:: Passage
Finding the Similar Entries: A Quantitative Approach based on CPU Runtime Behavior

by

 

08 Apr 2009 (Updated )

Entry to Matlab contest Spring 2009

Finding the Similar Entries: A Quantitative Approach based on CPU Runtime Behavior

Finding the Similar Entries: A Quantitative Approach based on CPU Runtime Behavior

Chunwei Jethro Lam, jethrolam@gmail.com, April 8 2009

Contents

Introduction

In this work, we are interested at the following questions:

1. How do we measure the similarity between two codes? (existence of similarity)

2. How do we identify entries that are similar to each other? (similarity with others)

3. How do the entries by one author evolve over time? (similarity with self)

In order to define 'similarity', one must first define a measure for 'difference'. Some intuitive methods suggest comparing the number of characters, comparing the number of nodes, or observing the function or variable names. Apparently, these methods can be beaten by some simple code obfuscation.

In this work, we introduce a measure of code similarity that is relatively immune to code obfuscation. The proposed approach is based on the algorithmic performance of the code. When a code is written, it consists of many operational statements(a=b+c), branching statements(if then else), memory allocation statements(zeros(100,1)), etc, that appear in a unique order characterized by the coding style of the author. When the code is executed, each statement takes up a certain amount of CPU runtime. If we measure and record the variation of CPU runtime across the lines of statements in the code, we can obtain a signature of the code that is unique to each author given that the code is sufficiently complicated. By correlating the signatures, we can provide a quantitative measurement of the similarity of the codes.
::::
:: Data excerpts
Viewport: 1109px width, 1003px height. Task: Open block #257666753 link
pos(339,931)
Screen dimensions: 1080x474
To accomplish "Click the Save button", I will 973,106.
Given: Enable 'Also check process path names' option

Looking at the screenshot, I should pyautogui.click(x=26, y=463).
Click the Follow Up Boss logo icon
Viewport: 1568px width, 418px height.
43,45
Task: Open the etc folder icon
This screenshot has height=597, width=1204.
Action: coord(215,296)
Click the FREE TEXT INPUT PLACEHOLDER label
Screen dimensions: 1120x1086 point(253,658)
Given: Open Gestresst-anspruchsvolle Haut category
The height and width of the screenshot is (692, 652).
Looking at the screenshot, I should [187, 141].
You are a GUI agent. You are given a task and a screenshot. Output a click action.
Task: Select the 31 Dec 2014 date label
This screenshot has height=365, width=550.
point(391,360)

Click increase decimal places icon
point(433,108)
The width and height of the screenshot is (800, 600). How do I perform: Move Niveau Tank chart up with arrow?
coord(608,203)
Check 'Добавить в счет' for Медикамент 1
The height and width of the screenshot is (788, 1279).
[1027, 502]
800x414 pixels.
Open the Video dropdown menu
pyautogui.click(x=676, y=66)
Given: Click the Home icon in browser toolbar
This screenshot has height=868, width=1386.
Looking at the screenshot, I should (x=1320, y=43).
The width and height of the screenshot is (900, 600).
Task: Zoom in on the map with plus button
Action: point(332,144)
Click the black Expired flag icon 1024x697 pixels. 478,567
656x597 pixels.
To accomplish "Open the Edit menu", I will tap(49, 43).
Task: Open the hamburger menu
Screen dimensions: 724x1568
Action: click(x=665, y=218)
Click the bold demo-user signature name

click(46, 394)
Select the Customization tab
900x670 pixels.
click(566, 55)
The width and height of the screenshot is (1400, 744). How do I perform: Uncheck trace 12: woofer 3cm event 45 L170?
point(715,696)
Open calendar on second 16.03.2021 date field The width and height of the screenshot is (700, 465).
::::
Exercise task 1:
List the kinds of statements that the code-similarity passage says a code consists of.
Exercise task 2:
Please carry on the code-similarity passage, picking up after its final sentence.
The lines have no connection to the code-similarity passage.

Written response 1:
- Operational statements (a=b+c)
- Branching statements (if then else)
- Memory allocation statements (zeros(100,1))

Written response 2:
Per-line CPU Runtime Signature

In this section, we demonstrate how a per-line CPU runtime signature is measured. In our program, we call this signature clam_sig (I confess that I run out of idea. 'clam' is my first_init+last name). We take Yi Cao's winning entry as an example. First, we extract the source code and display the first 10 lines.

clear
load contest_data;
winner		= d(3909); % Author: Yi Cao
code_cell	= allLineList(winner.lines);
num_lines	= size(code_cell, 2);
fprintf(sprintf('%s\n', code_cell{1:10}));
function [moves,score] = submit3(board)
    rand( 'state', 0 );
    rand( 57, 1 );
    [m,n] = size( board );
    pegCount = sum( board( : )>0 );
        rows = m + 4;
    rv = 5:rows;
    cols = n + 4;
    cv = 5:cols;
    fill = (pegCount - nnz( board<0 ))/(m*n);

Next, we examine the source code line by line, and insert stopwatch timers inbetween lines that contain at least one operational statement. These stopwatch timers allow us to measure and record the CPU elapse time of all the statements inbetween. We write the modified source code in the current directory. The first 10 lines of the new code are displayed below. (NOTE: I would like to know if there is a way to edit a function directly in the function workspace. Any help is appreciated.)

% Construct stopwatch timer commands to be appended to source code
append_cell = cell(1, num_lines);
for line_index = 1:num_lines
  line_string = sprintf('%s', code_cell{line_index});	% Convert into string
  % Check if it is an operational statement that ends with ';' before linefeed
  if (line_string(end)==';')
    cmd_string = sprintf('line_runtime=toc; runtime_info(%0.1d, :) = runtime_info(%0.1d, :) + [0 line_runtime 1]; tic;', line_index, line_index);
    append_cell(line_index) = {cmd_string};
  end
  % Check if it is a function declaration statement that starts with keyword 'function' followed by a space ' '
  if ~isempty(strfind(line_string, 'function '))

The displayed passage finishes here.